___ Text block

Dear Hangers On

To the people still on my mind:

  1. To the family who doesn’t show:  Thank you for giving me the opportunity to see who’s really important to me.  When you failed to come, they didn’t.  And when they are missing and you are there… I fixate on their absence.  You gave me the chance to choose a better family- one who loves me not because there is an antiquated obligation, but because they know me, and genuinely like me.
  2. To the family who do show up:  I love you.  You’ve been there at the greatest and worst moments in my life.  We’ve laughed at funerals, cried on beaches, drank A LOT of tequilla and eaten even more taquitos.  You know me better than anyone, projectile vomiting and all- and I could not have found a better group of people to claim me.
  3. To the boys who didn’t want to date me:  I’m still not a huge fan of you.  But I’m over it.  It’s a lot more fun to hang out with people who like you.

______

Could you copy the letter word for word, starting with "1. To the family" and going on through "to claim me."?

___ Dataset extract

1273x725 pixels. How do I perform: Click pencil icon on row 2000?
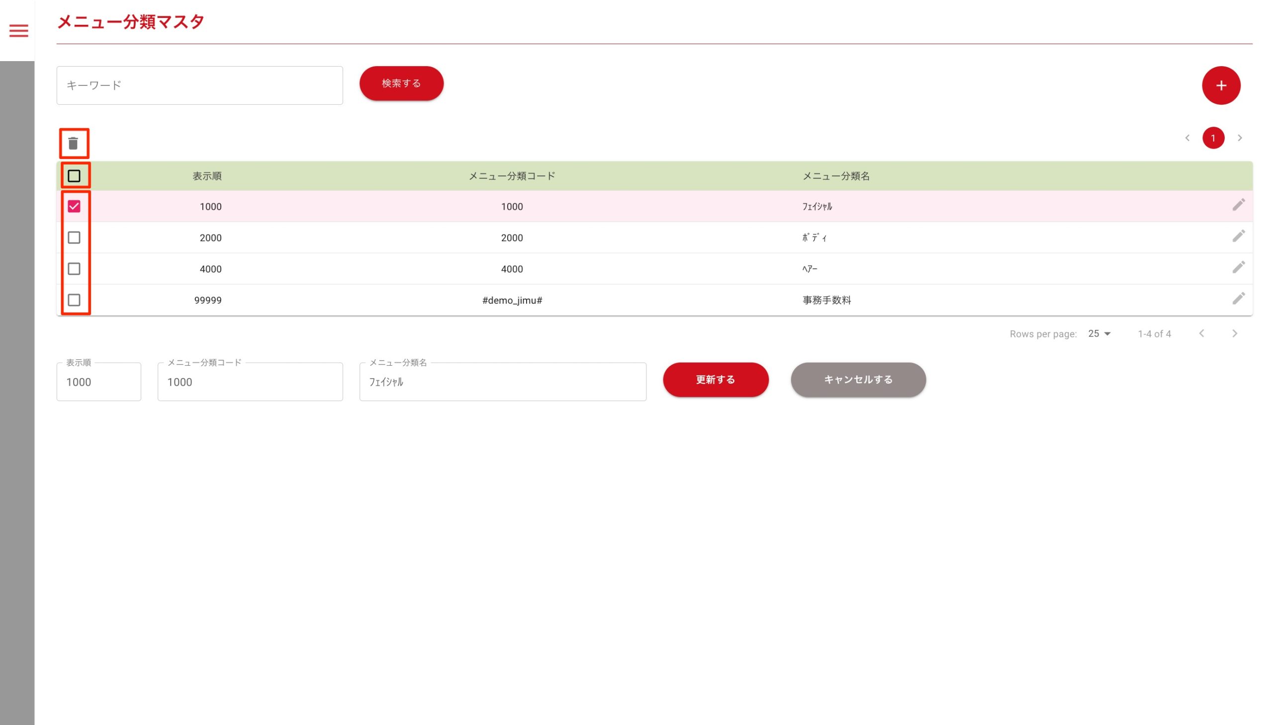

______

§ **Response to this task**
1. To the family who doesn’t show:  Thank you for giving me the opportunity to see who’s really important to me.  When you failed to come, they didn’t.  And when they are missing and you are there… I fixate on their absence.  You gave me the chance to choose a better family- one who loves me not because there is an antiquated obligation, but because they know me, and genuinely like me.
  2. To the family who do show up:  I love you.  You’ve been there at the greatest and worst moments in my life.  We’ve laughed at funerals, cried on beaches, drank A LOT of tequilla and eaten even more taquitos.  You know me better than anyone, projectile vomiting and all- and I could not have found a better group of people to claim me.